L’assessore alla Salute sottolinea come questa riforma garantisca che le persone con malattie croniche ricevano nel modo più rapido e agevole possibile l’assistenza podologica di cui necessitano.
Le novità introdotte includono anche la possibilità per le pazienti e i pazienti in terapia oncologica o affetti da malattie reumatiche di ricevere prestazioni podologiche con esenzione dalla compartecipazione alla spesa sanitaria. Questi trattamenti risultano fondamentali per la prevenzione, per il monitoraggio del decorso della malattia e per prevenire ulteriori danni alla salute dei pazienti.

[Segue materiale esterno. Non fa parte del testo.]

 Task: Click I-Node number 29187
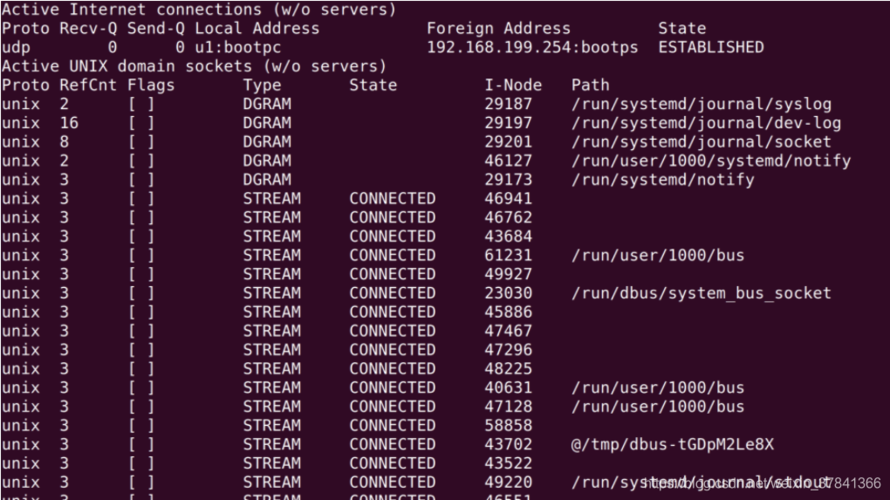coord(509,104)
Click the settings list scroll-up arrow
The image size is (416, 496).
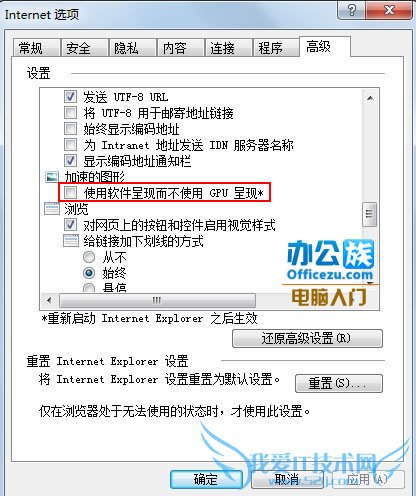pos(370,98)
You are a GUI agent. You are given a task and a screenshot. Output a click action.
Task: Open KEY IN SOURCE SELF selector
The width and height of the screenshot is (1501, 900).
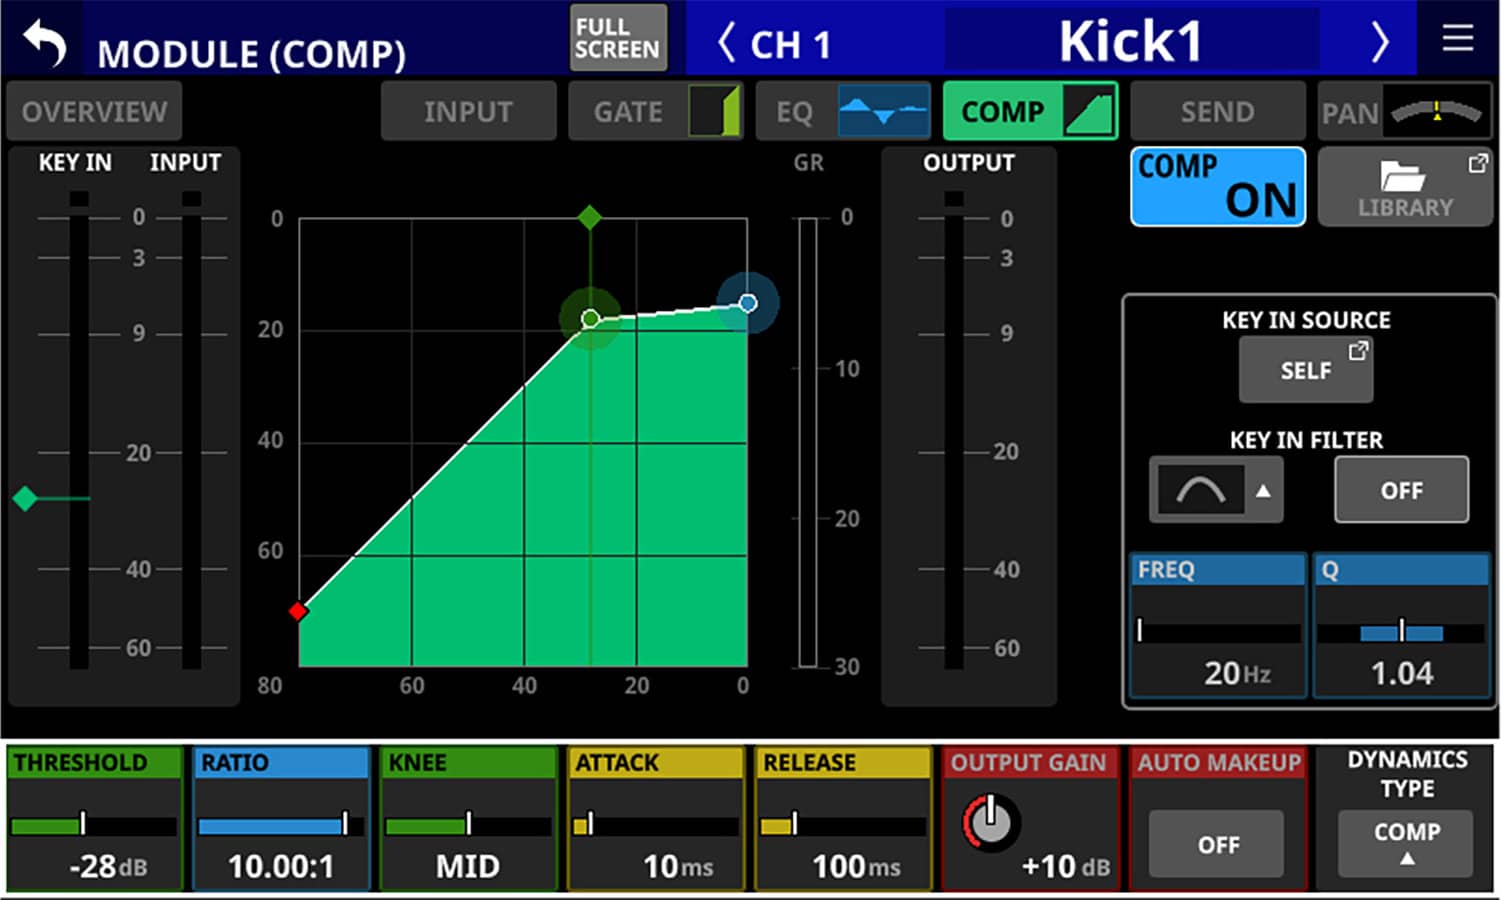click(x=1305, y=370)
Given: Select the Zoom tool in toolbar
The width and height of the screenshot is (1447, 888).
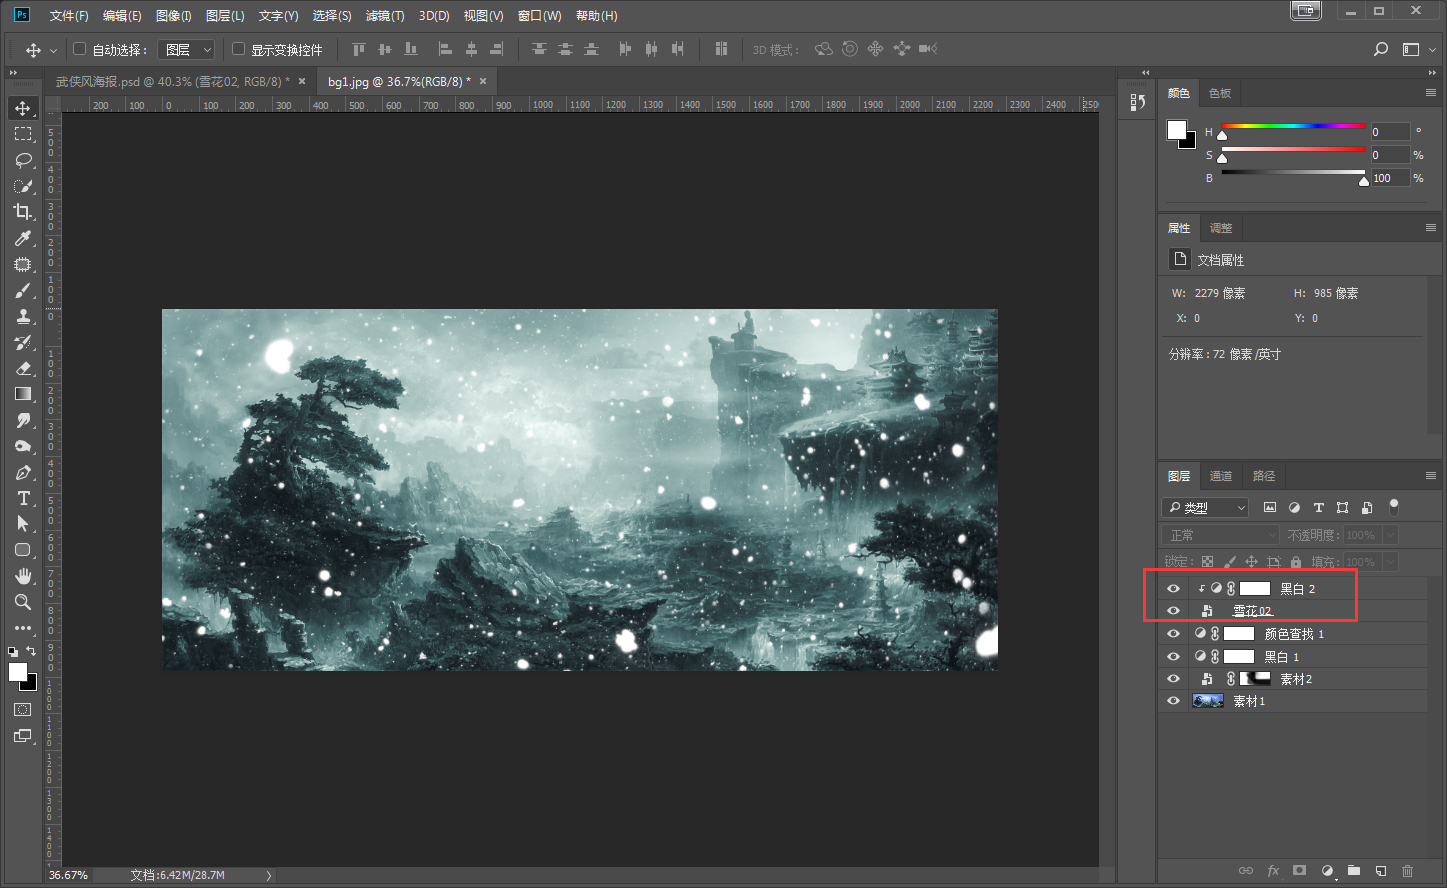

L’elenco delle prestazioni è stato interamente rielaborato e perfezionato, comprendendo ora trattamenti podologici sia semplici che complessi, misure per l’incisione delle unghie incarnite, oltre a diversi plantari e correzioni ortopediche.
Per il trattamento podologico complesso è stato introdotto un limite massimo di sei accessi annui, al fine di garantire prestazioni strutturate in modo più chiaro e mirate alle necessità di ciascun paziente.
Particolare attenzione è stata dedicata ai tempi di transizione della riforma. Le prescrizioni emesse fino al 31 dicembre 2025 rimangono spendibili fino alla fine del 2026, permettendo così che i trattamenti in corso possano essere erogati senza necessità di rinnovare la ricetta medica.